In each competition there should also be a second prize of $100,000? in order to reward the second place team and to give them some fuel to keep working.
Kudos to NetFlix again for using prizes.
Keith
* Formerly with the X Prize Foundation and Prize Capital, LLC.
Regardless of whether a contest format or not, does the actual construction of the “question” the Netflix Prize is trying to answer even have a bearing on the success of recommendations? We’ve been tackling this question in a series of articles here: http://blog.med...ound.com/?p=419.
UPDATE!!! Now they’re tied!!! Check the leaderboard now: http://www.netf...om//leaderboard
BellKor resubmitted today with 10.09% and a tied score of 0.8554
I wonder if they give it to The Ensemble for being the first to reach the number or if they split the prize equally.
Correct that – The Ensemble is up to 10.10 now, and has regained the lead.
It is not fully public yet, but “BellKor’s Pragmatic Chaos” is the winner.
Even though the leaderboard shows “The Ensemble” at the 1st place, it is only on the Quiz set, which approximates the important one – the Test set. However, on the Test set BellKor’s won.
OK. So now it is 9:48 PDT. Who won? Somebody, please?
I find the Netflix prize about as relevant as the X Prize.

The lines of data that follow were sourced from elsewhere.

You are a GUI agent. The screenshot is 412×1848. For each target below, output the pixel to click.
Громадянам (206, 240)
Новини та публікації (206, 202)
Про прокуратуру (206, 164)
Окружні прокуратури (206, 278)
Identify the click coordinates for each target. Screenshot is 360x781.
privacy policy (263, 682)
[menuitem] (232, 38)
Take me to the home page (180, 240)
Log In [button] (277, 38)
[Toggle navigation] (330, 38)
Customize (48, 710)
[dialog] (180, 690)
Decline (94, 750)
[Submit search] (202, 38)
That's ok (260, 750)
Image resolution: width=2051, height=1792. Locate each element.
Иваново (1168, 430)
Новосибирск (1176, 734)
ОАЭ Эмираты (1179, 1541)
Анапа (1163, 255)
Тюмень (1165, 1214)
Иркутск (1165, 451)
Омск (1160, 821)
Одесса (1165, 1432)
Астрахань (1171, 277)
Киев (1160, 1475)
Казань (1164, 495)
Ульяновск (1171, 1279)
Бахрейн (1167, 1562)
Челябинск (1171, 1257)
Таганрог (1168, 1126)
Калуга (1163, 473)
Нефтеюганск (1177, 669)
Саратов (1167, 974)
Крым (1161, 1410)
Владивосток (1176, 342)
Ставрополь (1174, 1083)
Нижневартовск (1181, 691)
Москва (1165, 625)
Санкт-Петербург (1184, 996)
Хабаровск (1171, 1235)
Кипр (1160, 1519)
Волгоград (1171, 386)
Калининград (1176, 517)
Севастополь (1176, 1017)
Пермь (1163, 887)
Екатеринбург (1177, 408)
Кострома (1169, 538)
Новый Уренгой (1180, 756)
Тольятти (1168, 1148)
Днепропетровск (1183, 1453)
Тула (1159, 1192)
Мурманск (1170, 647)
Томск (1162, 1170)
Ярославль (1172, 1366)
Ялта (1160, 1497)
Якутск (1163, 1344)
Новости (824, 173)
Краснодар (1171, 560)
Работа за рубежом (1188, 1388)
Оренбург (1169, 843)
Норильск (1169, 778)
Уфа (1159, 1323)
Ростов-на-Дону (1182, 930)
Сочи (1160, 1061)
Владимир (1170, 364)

It’s like the TREC conference was before they introduced the “Topic Distillation” track — TREC’s information retrieval products were embarrassingly bad compared to Google because TREC’s evaluation methodology couldn’t see that Google was better than previous web search engines.
Similarly, the Netflix prize is using a means of evaluation that won’t necessarily lead to a better user experience, and it’s pushing people towards using a particular data set which might not be the most enlightening about the subject.
I’m much more impressed by NanoCrowd’s reccomendation engine, which uses semantic information to rank movies by similarity — it digs into a richer source of meaningful information and produces a product that’s much better for finding interesting movies.
The flip side of it is, who cares about movie reccomendations anyway? I suppose Netflix does, because it means more rentals, but from my viewpoint, there are many more good movies to watch than there is time to watch movies. The people I know who watch movies all day are on disability or mooching from their parents, so they’re not a particularly desirable market.
There are a lot of areas where shopping is painful, online or not, and that’s where people should be focusing effort, not in areas where improvements aren’t going to change anything.